For the first few years, Cruise maintained all MTAA Super’s secretariat records in his garage at Forster in NSW. Fortis at the time was operating both as the administrator and investment manager for MTAA Super. But by 1996, MTAA Super had crept above $400 million under management and it was time to get serious. Access Economics was appointed as asset consultant, separate mandates were awarded with external managers, and Paul Watson was engaged as a specialist superannuation officer – but crucially, he was employed by MTAA Ltd, rather than MTAA Super’s trustee company. In a January 2010 letter to the directors of MTAA Ltd, Delaney recapped why an association with “two central tasks” – policy production on behalf of the motor trades, and conduct/management of the internal affairs of MTAA Super – was in everyone’s best interests. “It has operated those tasks in a detailed, integrated way relying upon and enjoying the synergies arising from common personnel, services and equipment for both tasks which are similar in that both are essentially secretarial services to two like boards.”

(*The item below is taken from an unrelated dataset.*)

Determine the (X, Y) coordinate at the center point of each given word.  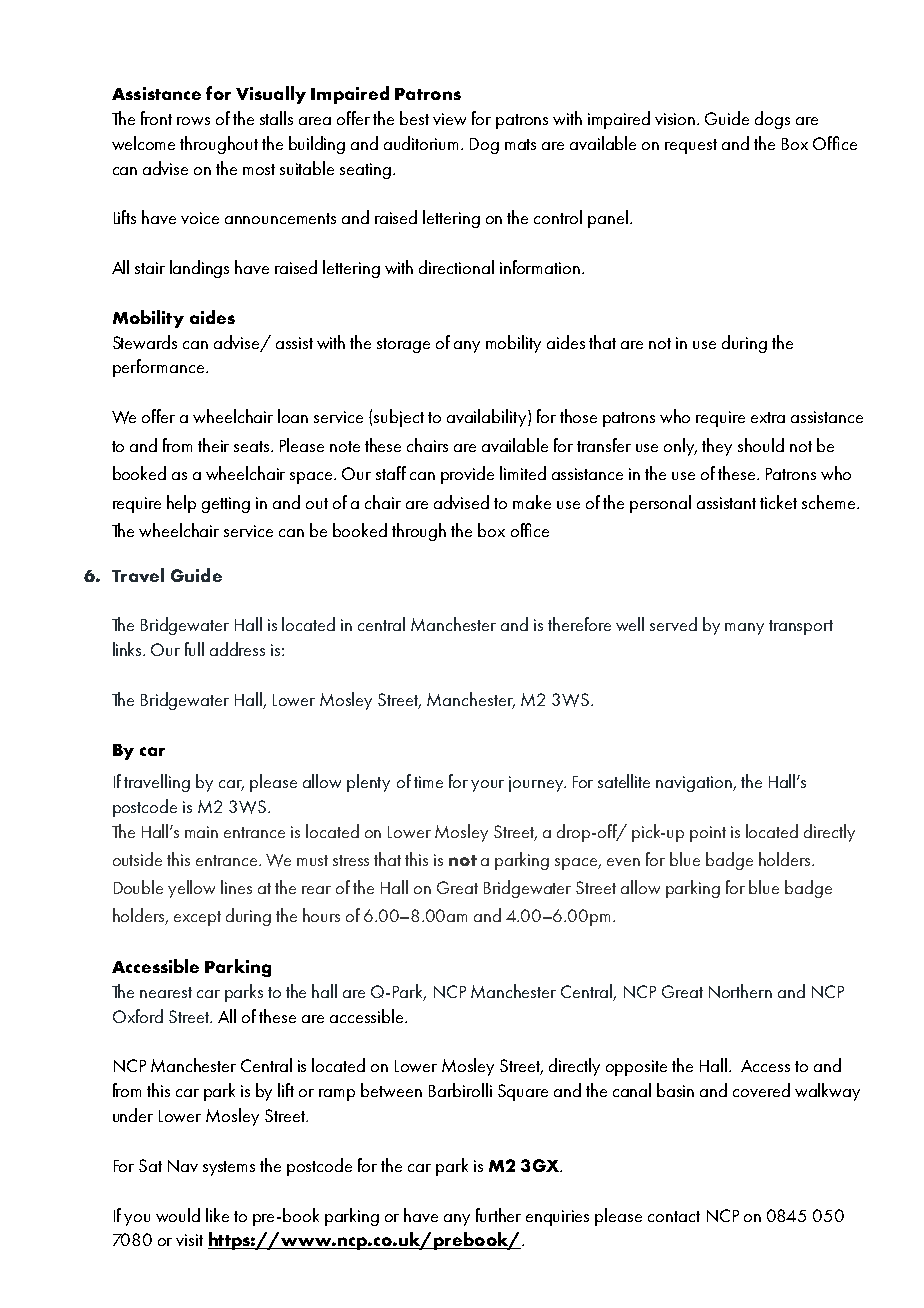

For the next 10 years after 1996, MTAA Ltd would continue to hire new staff and accommodate them, including the 14 business development managers who worked for the super fund and were based throughout the capital cities. The fund’s auditor until two years ago, PricewaterhouseCoopers, would provide an annual estimate of the salary costs of those working for the fund, plus the associated costs of providing the secretariat. MTAA Super’s trustee would then write a cheque to MTAA Ltd for that amount. By the mid-1990s, Delaney was firmly part of the Canberra establishment – for a time he’d even owned the iconic Lobby Restaurant, set among the rose gardens of Old Parliament House. His local contacts were used to MTAA Super’s great advantage when the Government began selling off its buildings in the late 1990s. The fund ended up with the RG Casey Building a street over from MTAA House, leased longterm by the Department of Foreign Affairs & Trade, and the AGSO Building in Symonston, both for bargain prices.